Today Renault showed off the finalized designs of its Fluence electric sedan and its Kangoo small commercial electric delivery van. In addition, the company also announced a “pre-reservation” list, which will give potential customers a chance to get their name in line to order one of the upcoming electric cars.
The Nissan-Renault Alliance has been working hand in hand to get electric cars into mass-market consumers’ hands. Yet, while Nissan will sell its upcoming LEAF electric car to markets in North America and Japan, Renault has been given the task of designing and building EVs that will do well on the European market and in Israel.
Both the Fluence and Kangoo EVs are said to have a ranges of 160km (100 miles) on a single charge and look very similar to their non-electric counterparts. One might even call them incredibly conventional-looking (by European standards). But, then again, that may be the strategy here.
Renault says that the Fluence will be chargeable in three ways: by a standard European 220V outlet in 6-8 hours, on a fast charge 400V outlet in about 30 minutes, and by battery swapping in 5 minutes. Although the 30 minute fast charge is pretty impressive, it’s the bit about battery swapping that has me most intrigued. Last year the Renault-Nissan alliance announced close collaboration with battery swapping start-up Better Place. Since that time it has become clear that the collaboration really only relates to Israel and Europe, as Renault-Nissan doesn’t see battery swapping working particularly well in the U.S. given the sheer size of the country and infrastructure required to make it work.
Although Renault hasn’t specifically spelled out who the battery swapping would be done by or where it would happen, it appears that the Fluence EV is the first car built by Renault specifically to work with Better Place’s battery swapping scheme. Better Place has adopted the strategy of making battery swapping work in Israel first and is working hand in hand with Israeli government to develop a comprehensive battery swapping infrastructure.

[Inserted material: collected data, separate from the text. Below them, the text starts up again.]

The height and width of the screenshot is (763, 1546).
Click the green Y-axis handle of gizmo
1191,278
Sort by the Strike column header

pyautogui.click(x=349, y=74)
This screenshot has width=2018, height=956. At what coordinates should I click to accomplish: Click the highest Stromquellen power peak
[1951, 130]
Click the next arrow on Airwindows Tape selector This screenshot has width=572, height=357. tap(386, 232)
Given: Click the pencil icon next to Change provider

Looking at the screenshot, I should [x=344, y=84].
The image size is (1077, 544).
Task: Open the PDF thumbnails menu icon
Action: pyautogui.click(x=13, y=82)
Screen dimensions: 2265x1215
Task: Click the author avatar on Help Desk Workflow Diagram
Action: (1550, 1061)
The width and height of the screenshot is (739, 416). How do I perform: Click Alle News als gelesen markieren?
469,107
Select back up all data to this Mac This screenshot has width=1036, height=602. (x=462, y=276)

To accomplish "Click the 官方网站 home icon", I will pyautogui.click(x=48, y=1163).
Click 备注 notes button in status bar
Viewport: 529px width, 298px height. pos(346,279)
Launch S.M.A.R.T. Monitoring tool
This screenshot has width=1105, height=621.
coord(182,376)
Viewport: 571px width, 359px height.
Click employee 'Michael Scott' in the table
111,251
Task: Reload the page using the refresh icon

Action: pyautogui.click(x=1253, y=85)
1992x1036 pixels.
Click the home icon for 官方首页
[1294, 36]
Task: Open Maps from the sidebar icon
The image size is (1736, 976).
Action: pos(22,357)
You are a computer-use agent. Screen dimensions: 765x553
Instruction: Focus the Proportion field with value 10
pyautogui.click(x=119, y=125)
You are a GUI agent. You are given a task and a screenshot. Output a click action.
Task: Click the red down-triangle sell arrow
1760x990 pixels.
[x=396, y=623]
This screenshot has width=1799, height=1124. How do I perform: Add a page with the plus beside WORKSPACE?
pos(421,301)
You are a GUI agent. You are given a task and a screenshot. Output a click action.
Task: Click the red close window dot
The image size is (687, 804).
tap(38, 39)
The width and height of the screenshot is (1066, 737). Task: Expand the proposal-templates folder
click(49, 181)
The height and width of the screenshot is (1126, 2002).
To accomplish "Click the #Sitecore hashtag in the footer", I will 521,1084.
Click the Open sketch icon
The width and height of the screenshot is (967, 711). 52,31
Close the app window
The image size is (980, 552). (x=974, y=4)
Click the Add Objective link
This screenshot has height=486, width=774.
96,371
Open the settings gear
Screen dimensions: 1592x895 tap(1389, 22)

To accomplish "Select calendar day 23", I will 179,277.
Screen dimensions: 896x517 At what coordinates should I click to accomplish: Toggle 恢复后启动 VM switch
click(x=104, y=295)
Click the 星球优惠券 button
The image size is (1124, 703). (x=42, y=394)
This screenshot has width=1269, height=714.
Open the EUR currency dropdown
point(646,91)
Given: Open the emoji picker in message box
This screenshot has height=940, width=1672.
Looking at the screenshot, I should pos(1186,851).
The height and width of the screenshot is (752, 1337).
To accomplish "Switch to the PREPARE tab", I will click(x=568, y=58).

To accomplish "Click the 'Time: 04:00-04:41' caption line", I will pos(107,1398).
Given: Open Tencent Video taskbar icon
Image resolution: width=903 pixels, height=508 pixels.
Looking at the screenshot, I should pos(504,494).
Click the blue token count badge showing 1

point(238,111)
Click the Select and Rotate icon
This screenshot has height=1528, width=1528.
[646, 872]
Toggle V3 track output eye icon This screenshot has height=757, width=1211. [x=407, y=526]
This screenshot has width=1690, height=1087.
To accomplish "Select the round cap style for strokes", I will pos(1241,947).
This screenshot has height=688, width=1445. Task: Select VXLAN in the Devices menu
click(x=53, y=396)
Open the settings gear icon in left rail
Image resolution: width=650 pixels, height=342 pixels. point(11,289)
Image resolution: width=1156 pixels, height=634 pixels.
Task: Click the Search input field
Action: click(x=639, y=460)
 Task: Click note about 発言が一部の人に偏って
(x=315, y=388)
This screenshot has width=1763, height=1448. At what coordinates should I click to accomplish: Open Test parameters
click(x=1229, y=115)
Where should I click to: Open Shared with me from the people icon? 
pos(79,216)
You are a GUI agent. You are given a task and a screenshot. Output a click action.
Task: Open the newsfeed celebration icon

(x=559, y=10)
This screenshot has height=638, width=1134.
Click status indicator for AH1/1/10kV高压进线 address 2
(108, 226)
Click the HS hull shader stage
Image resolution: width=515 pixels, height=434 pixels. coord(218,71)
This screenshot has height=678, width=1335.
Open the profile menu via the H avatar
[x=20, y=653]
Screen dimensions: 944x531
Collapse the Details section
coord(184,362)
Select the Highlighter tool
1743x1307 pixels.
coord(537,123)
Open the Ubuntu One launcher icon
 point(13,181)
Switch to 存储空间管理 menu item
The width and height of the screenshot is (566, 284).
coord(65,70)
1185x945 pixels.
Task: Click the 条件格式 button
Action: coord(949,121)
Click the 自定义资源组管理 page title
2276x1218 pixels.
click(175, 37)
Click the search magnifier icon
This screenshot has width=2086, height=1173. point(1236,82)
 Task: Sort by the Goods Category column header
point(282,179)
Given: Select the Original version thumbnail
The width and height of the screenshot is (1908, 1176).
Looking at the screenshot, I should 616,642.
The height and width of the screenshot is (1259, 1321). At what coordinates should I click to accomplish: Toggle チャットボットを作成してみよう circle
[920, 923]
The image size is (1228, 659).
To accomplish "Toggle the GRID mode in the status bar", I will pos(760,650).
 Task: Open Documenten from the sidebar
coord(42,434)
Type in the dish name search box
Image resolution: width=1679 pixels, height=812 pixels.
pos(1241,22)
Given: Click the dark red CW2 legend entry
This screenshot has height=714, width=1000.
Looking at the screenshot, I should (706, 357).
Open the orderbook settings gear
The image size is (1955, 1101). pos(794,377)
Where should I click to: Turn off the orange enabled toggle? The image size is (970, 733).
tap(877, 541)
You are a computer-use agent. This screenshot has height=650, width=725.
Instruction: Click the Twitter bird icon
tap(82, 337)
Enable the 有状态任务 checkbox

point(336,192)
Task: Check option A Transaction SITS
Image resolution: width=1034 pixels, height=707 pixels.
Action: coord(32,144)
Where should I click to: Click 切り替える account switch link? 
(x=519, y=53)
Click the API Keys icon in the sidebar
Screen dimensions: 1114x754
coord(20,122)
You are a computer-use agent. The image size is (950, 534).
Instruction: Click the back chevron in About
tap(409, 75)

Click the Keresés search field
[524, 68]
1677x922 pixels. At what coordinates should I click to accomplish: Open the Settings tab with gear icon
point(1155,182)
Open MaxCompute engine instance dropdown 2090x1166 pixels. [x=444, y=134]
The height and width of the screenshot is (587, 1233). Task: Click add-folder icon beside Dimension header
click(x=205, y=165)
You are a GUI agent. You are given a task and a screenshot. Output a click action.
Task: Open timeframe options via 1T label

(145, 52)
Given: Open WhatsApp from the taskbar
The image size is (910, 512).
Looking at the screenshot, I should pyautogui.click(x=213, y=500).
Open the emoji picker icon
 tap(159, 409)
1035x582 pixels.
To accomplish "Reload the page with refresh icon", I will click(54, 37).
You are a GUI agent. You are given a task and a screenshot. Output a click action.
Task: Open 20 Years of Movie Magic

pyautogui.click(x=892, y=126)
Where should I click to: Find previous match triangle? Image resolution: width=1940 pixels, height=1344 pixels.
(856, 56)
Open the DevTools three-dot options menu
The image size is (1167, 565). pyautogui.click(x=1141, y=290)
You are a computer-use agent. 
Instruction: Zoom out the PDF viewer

No word on whether or not the Kangoo delivery van accommodates battery swapping, but given that it’s specifically left out of the press release, my guess is that it doesn’t and that the Fluence is the only car Renault has agreed to make work with Better Place at this point… just to see how that relationship works out.
To get on the pre-reservation list for the Fluence and Kangoo EVs (as well as the upcoming Twizy and Zoe EV list) you can visit Renault’s zero emissions website and follow the links.